▶ Document text
☆ ☆ ☆

The Eastern Sierra Unified School District is a public school district in Mono County, California. The District is responsible for educating students within one of the largest geographical attendance areas of the 1,028 public schools in the state of California. The District has many school sites located throughout rural Mono County. It oversees public education in the central and northern part of the county, including the communities of:
Benton
Bridgeport
Coleville
June Lake
Lee Vining

Governance 
The ESUSD Governance Team meets every third Wednesday of each month unless otherwise scheduled. Meeting Agenda can be found at each school site, the District Office, Community Post Offices and online.

Eastern Sierra Unified is governed by a five-member board of trustees.  
Bob Tems 2014 - 2018 
John Peters 2012 - 2016 
Jimmy Little 2012 - 2016 
Gabriel Segura 2014 - 2018 
Ann Aylesworth 2014 - 2018

Staff 
The longstanding Superintendent is Dr. Don Clark. Clark was awarded the 2016 California Superintendent/Principal of the year by the Association of California School Administrators (ACSA). In 2015, Clark was also awarded ACSA Region XI Superintendent/Principal of the Year. ESUSD and Don Clark have mentored other Superintendents. Clark is currently the Inyo/Mono ACSA Charter President. Clark presented on governance team effectiveness and contracts to other Superintendents at the 2016 Superintendents' Symposium. He is the Chairperson for the State ACSA Small Schools Committee. Clark has provided overdue stability and multiple measures of increased student achievement for almost a decade.

☆ ☆ ☆

▶ To do
Reproduce the Eastern Sierra Unified School District text above word for word, from the first line to the last.

▶ Data provided
☆ ☆ ☆

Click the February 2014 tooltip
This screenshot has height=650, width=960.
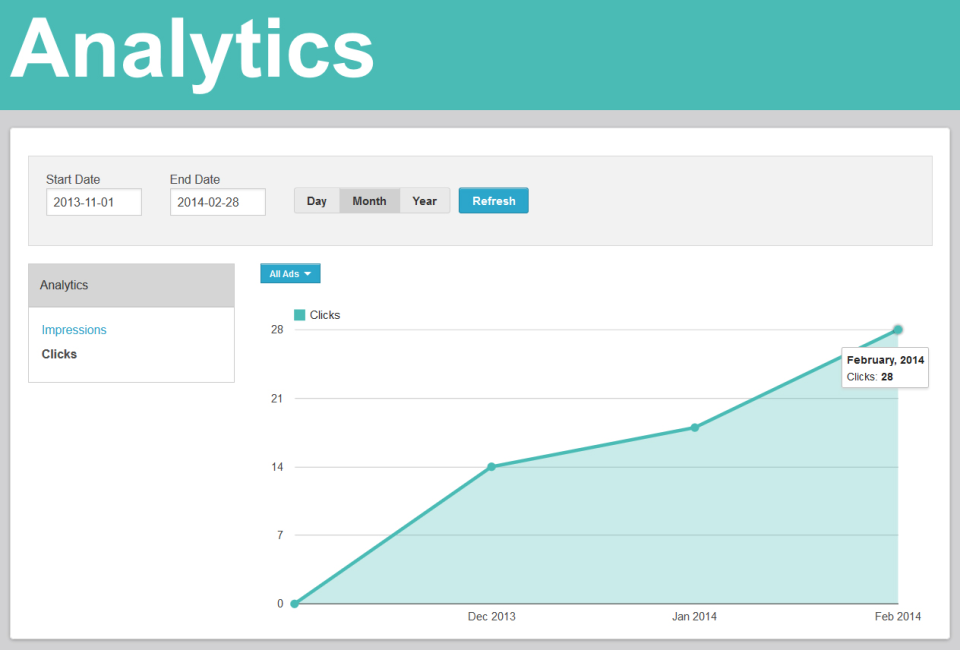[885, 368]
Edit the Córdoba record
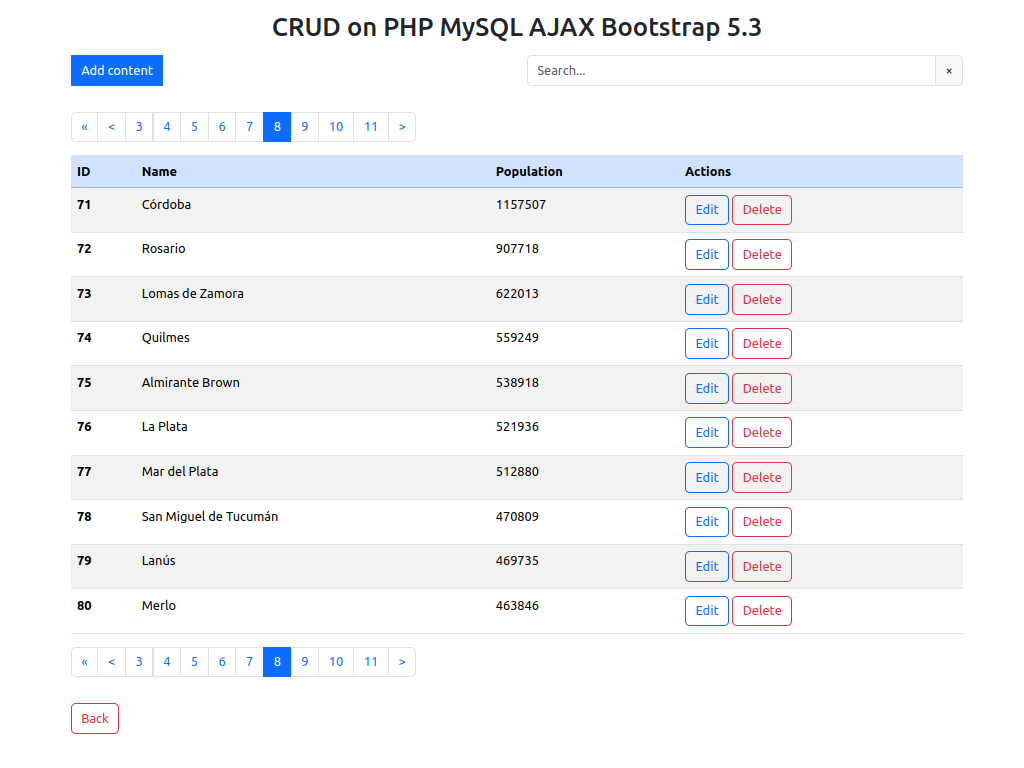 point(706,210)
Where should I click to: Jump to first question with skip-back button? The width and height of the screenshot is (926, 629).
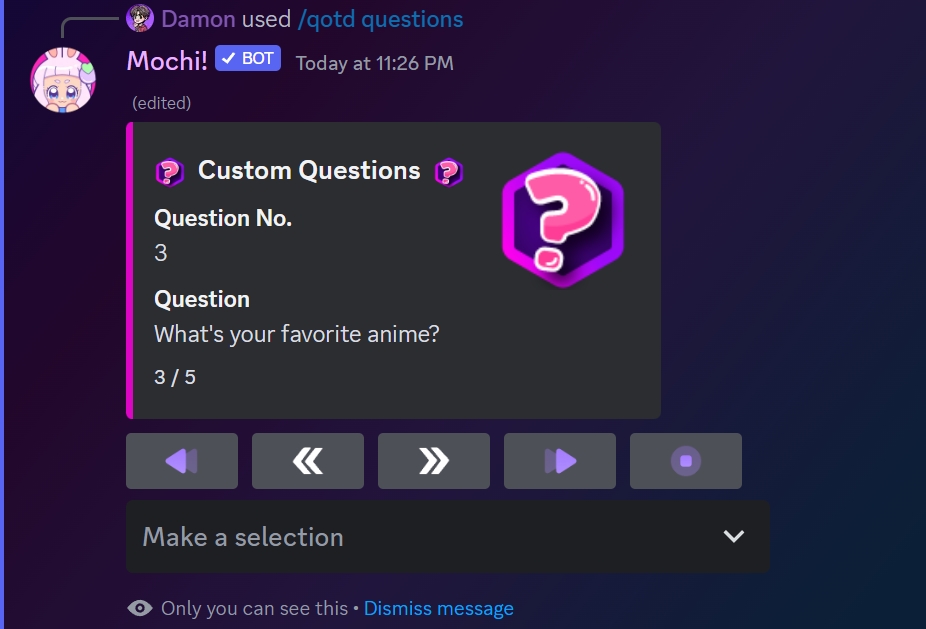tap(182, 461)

☆ ☆ ☆

▶ Response area
The Eastern Sierra Unified School District is a public school district in Mono County, California. The District is responsible for educating students within one of the largest geographical attendance areas of the 1,028 public schools in the state of California. The District has many school sites located throughout rural Mono County. It oversees public education in the central and northern part of the county, including the communities of:
Benton
Bridgeport
Coleville
June Lake
Lee Vining

Governance 
The ESUSD Governance Team meets every third Wednesday of each month unless otherwise scheduled. Meeting Agenda can be found at each school site, the District Office, Community Post Offices and online.

Eastern Sierra Unified is governed by a five-member board of trustees.  
Bob Tems 2014 - 2018 
John Peters 2012 - 2016 
Jimmy Little 2012 - 2016 
Gabriel Segura 2014 - 2018 
Ann Aylesworth 2014 - 2018

Staff 
The longstanding Superintendent is Dr. Don Clark. Clark was awarded the 2016 California Superintendent/Principal of the year by the Association of California School Administrators (ACSA). In 2015, Clark was also awarded ACSA Region XI Superintendent/Principal of the Year. ESUSD and Don Clark have mentored other Superintendents. Clark is currently the Inyo/Mono ACSA Charter President. Clark presented on governance team effectiveness and contracts to other Superintendents at the 2016 Superintendents' Symposium. He is the Chairperson for the State ACSA Small Schools Committee. Clark has provided overdue stability and multiple measures of increased student achievement for almost a decade.